START Data for this exercise

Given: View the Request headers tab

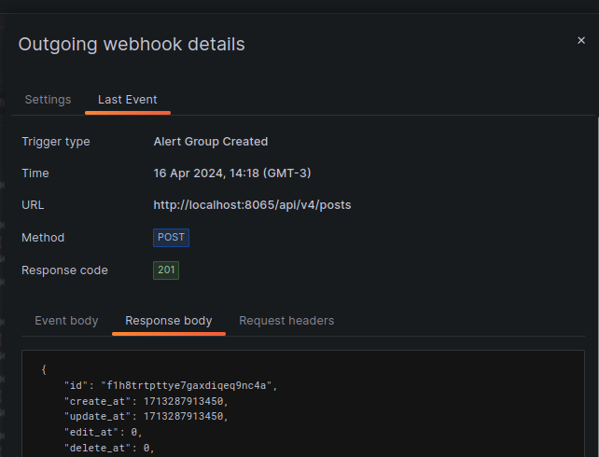Looking at the screenshot, I should [286, 321].
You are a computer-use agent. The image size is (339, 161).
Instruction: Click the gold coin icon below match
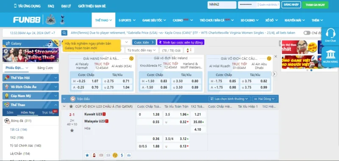tap(115, 155)
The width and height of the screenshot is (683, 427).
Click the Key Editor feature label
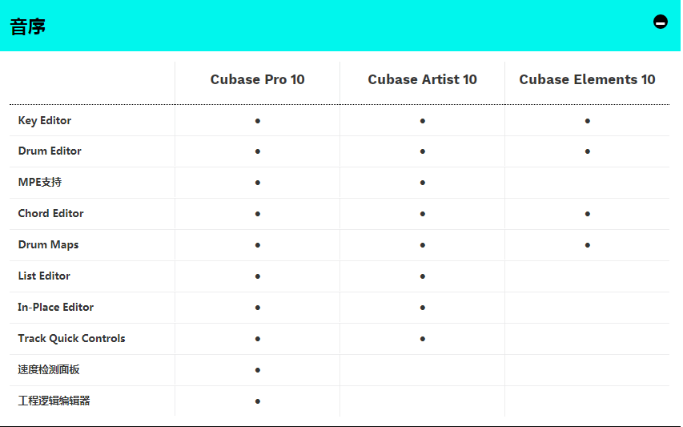(44, 121)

END Data for this exercise

Reproduce every line of text in the data above word for word, omitting the images.

Given: View the Request headers tab

Looking at the screenshot, I should [286, 321].
You are a computer-use agent. The image size is (339, 161).
Instruction: Click the gold coin icon below match
tap(115, 155)
The width and height of the screenshot is (683, 427).
Click the Key Editor feature label
(44, 121)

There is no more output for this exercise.